Global macro expert Danny Dayan says last year's Federal Reserve rate cuts were a policy mistake that has created excessively loose financial conditions and is fueling a dangerous inflation cycle.

Inflation Risk and Risk Assets

Dayan warns that if unchecked, inflation will persist and worsen, potentially sending risk assets "parabolic." He compares inflation to a disease that must be aggressively treated, or it will linger and intensify.

Fed Misread Key Signals

The Fed misjudged labor supply dynamics, leading to an overly lenient monetary policy stance. Dayan also argues the central bank is behind the curve on inflation and has misjudged the neutral rate, effectively engaging in "passive easing" that risks economic overheating.

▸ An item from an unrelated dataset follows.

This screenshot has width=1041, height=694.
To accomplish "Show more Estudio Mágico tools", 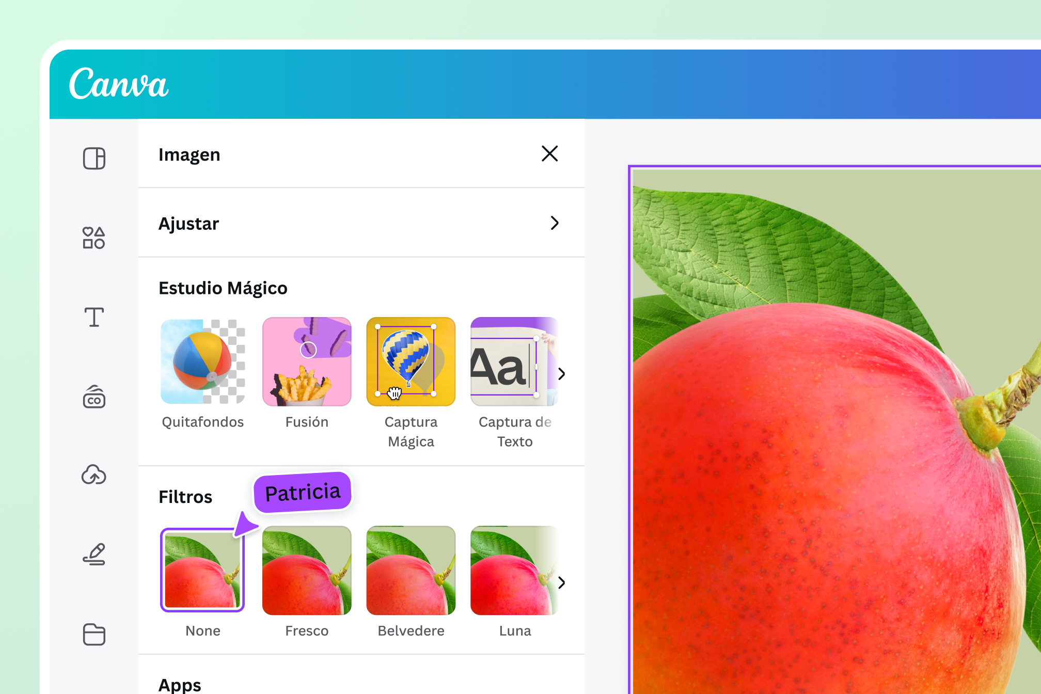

Savings and Financial Conditions

Dayan notes household savings rates typically rise with a 12-month lag after rate hikes, reflecting increased caution. He explains that financial conditions transmit market movements into economic impacts, affecting consumer spending and inflation dynamics.

Current Inflation Impulses

The current inflation impulses are the largest seen in 15 years, excluding the 2021 spike. Despite this, Dayan notes markets quickly adjusted expectations for rising oil prices and that energy consumption as a percentage of overall consumption remains at all-time lows, which mitigates the impact of oil price hikes.